How To Bet On Amateur & Non-Professional Sports
People say you cannot bet on amateur sports but that is not true, you can bet on pretty much anything you like – if you find someone willing to take the bet. The difficultly with betting on amateur and low level professional sports is when you do find markets they tend to be highly limited and payouts restricted due to the increased risk with these wagers.
On this page we discuss what makes a sport amateur and how to bet on these sports along with the major things to look out for when you do. We also recommend some places that accept a wide range of amateur and low level professional sports bets and look at why some markets are rare or non-existent.
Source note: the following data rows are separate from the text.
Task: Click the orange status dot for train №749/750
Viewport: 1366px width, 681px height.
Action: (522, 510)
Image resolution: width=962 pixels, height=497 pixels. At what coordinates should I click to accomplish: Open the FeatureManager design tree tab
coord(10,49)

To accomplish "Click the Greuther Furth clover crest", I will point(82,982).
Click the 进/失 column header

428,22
Best Bookmakers for Betting On Amateur Sports
Bet365 are the most professional sportsbook there is, they simply focus on providing deep value markets that people want to bet on. They cover an outstanding array of sports and leagues across the world and should be the first place you look if trying to find markets for lower level or amateur sports.
The fixed-odds book at Betfair has a decent market range but it is the exchange that is the best tool. Here you can lay your own bets so whatever market or event it is you might be able to find somebody to match up a bet with.
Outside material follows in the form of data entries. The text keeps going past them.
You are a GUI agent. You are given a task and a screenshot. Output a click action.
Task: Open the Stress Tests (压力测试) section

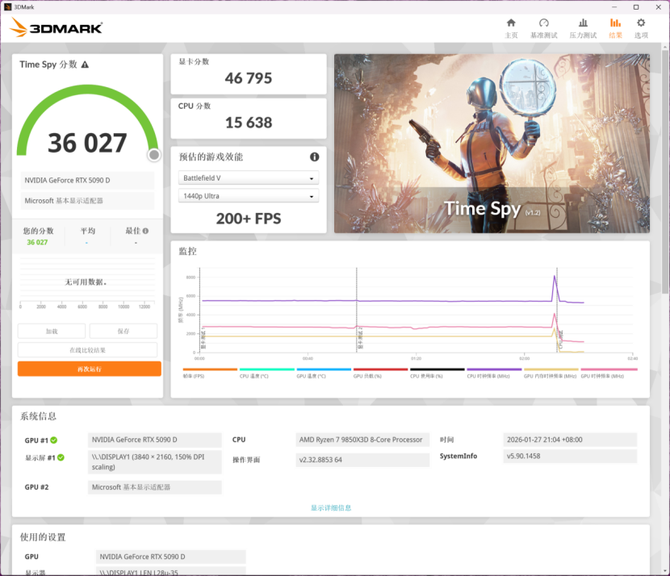582,27
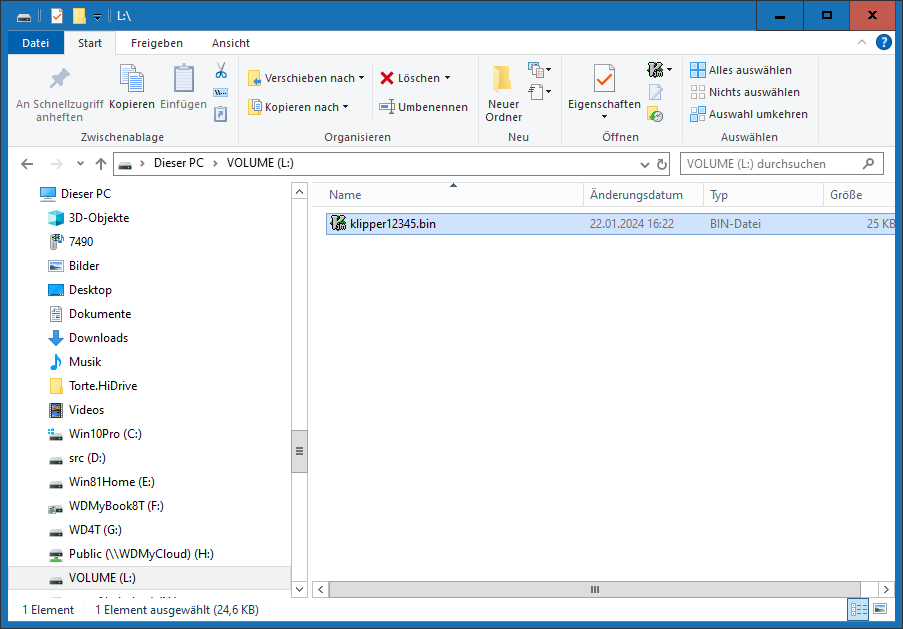The height and width of the screenshot is (629, 903).
Task: Click the Kopieren copy icon
Action: 132,79
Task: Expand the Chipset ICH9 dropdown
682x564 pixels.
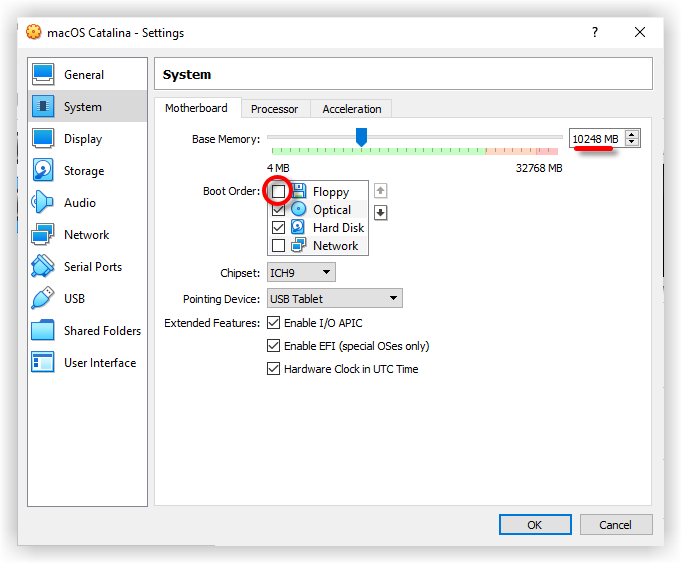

You can't ever ignore William Hill due to their sheer size. They may not always have the market you want but they do have a very good reputation for taking bet requests which is often the way amateur sports bets need to be placed.
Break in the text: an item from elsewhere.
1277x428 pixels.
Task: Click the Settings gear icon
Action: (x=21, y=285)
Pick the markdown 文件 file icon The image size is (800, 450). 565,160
Unibet are huge, especially abroad, and this means they have a broad focus on both UK and continental sports. This is a good place to find amateur events away from the typical Olympics and athletics markets.
Ladbrokes are simply gigantic and along with their sister brand Coral they cover a vast range of markets over tens of thousands of events. A good place to start if looking for amateur leagues and events, they also have bet request features.
10Bet cover more football leagues from around the world than anybody else. While there is an argument as to whether leagues as low down as the Isthmian league are amateur or not, this is still one of the only places you will find those bets.
Amateur Sports vs Professional Sports
There is clear cut definition between an amateur and professional sportsman or sportswoman. Take lower league football for example, this is classified as non-professional, however it is certainly not completely amateur either.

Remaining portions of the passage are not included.